* Begin Page text *

Tuesday, April 13, 2010

Search for Secrets of A Sunken Cannon - 60

The original Cannonsburg seven the day of the Tompsett accident grew up watching their fathers and grandfathers fire off salutes at Fourth of July celebrations and dreamed of the day they could fire off several rounds. Bob hoped to resurrect the cannon from its grave 101 years later, but it wasn't to be at Fourth of July celebrations in 1986. Too many problems beseiged him until nearly July 28th when he came to the realization his dream day wouldn't materialize. We, his crew had to surmise that Tompsett's five friends might have just dropped off the cannon in a hidden location and disposed of it later say at the Blacksmith shop for recycling.

The thought that the cannon was recycled during the two World War's was a possibility, but surely if the men made a "blood oath to keep its demise secret" they would all have to agree to dig it up together like the Twin Sisters' of Texas. My thought was "the Cannonsburg men never would dig it up again." It killed a friend and community member and it wouldn't be fitting to dig it up and recycle it to kill someone else. Tompsett's death impacted all witnesses to silence. Bob always got bad shivers when someone mentioned "recycling." His complexion turned pale white and resembled Casper, the Friendly Ghost whenever a devil's advocate pulled the recycle chain. That's a dream injury, but Bob wasn't amused.

* End Page text *
* Begin Provided data *

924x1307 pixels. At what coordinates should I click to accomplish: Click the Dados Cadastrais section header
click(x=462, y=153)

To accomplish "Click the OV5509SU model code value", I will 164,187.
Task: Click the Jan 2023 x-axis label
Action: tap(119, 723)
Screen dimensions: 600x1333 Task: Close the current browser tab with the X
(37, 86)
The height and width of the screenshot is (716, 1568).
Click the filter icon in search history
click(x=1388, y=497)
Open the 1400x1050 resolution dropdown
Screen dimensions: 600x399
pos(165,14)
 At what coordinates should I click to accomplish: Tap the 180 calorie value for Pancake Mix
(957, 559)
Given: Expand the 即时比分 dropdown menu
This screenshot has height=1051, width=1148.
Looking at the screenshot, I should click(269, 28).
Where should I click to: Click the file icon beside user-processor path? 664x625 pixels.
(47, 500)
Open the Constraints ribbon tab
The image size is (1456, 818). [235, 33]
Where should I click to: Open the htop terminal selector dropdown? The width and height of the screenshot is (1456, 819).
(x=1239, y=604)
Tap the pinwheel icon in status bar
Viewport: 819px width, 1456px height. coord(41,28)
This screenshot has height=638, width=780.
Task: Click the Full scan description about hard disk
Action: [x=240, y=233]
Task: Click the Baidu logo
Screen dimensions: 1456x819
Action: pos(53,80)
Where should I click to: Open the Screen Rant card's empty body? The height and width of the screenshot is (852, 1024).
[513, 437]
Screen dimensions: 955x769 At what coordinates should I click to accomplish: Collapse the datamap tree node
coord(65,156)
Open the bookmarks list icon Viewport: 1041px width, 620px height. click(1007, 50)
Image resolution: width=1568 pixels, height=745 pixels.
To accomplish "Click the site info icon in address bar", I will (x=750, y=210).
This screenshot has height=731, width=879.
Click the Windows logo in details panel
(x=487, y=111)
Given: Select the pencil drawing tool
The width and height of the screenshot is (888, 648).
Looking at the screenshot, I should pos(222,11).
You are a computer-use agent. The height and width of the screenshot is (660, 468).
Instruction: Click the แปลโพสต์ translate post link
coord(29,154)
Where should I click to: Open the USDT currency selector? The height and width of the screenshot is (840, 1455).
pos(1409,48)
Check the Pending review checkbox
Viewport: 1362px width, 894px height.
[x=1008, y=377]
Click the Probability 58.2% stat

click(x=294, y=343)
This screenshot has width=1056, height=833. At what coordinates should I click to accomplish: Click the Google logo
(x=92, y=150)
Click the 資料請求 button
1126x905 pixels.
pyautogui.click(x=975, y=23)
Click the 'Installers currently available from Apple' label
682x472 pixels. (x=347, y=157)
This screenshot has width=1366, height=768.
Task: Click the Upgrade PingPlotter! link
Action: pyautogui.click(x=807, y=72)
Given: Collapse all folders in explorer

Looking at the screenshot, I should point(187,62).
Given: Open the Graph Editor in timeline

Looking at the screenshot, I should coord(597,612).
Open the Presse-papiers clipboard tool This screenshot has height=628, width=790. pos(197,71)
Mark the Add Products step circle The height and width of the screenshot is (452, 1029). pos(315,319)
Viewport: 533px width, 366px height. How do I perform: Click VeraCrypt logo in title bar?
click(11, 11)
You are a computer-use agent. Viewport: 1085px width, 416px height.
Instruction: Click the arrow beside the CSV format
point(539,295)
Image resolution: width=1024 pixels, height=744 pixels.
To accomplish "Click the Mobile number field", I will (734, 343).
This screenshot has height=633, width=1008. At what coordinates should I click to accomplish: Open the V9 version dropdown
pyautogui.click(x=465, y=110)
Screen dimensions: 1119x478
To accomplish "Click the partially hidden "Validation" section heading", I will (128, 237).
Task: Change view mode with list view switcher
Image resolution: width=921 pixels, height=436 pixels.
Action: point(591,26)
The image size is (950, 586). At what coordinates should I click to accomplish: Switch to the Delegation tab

* End Provided data *

■ Aim of the exercise: Write the next part of the blog post about the search for the sunken Cannonsburg cannon, picking up after its final sentence.

■ Exercise response:
He didn't give up. It just drove him and us harder to find the cannon, but first we had to iron out a few kinks and make sure Bob investigated not just the Augustine property, but all the properties of the first township settlers, resigning township officials during the township name change, the elected officials in 1847-48 and all witnesses to the Tompsett accident including all township officials again. He had previously done the closest to town, but never really ventured outside of Cannonsburg with nuclear metal range finders.

Bob's big dig turned up more than just gravel, black sand with flecks of gold and magnetized stones. No diamonds except for ice cold water that made scuba divers chill out faster and it wasn't the water temperature that caused them the greatest danger. They didn't like diving and digging inside a coffer box. It caused coffin and tomb feelings.

The real problem divers had was digging in submerged sand. As scuba divers dug sand the soil would collapse on their arms and pin them to bottom. It became far to dangerous to let uninsured volunteer divers dig further so they pounded metal rods deeper hoping to strike the cannon. We placed stethoscopes like doctor's wear on the coffer box listening to metal strike metal, but alas it only yielded static tones and stone clinks. It is rather difficult to pound underwater stakes when totally submerged - downright difficult. Bob's mission was over, but not finished and until the next spring we were content to experiment with new technology and explore the other possible sites without spectators, but unexpected help would arrive from an unlikely spectator.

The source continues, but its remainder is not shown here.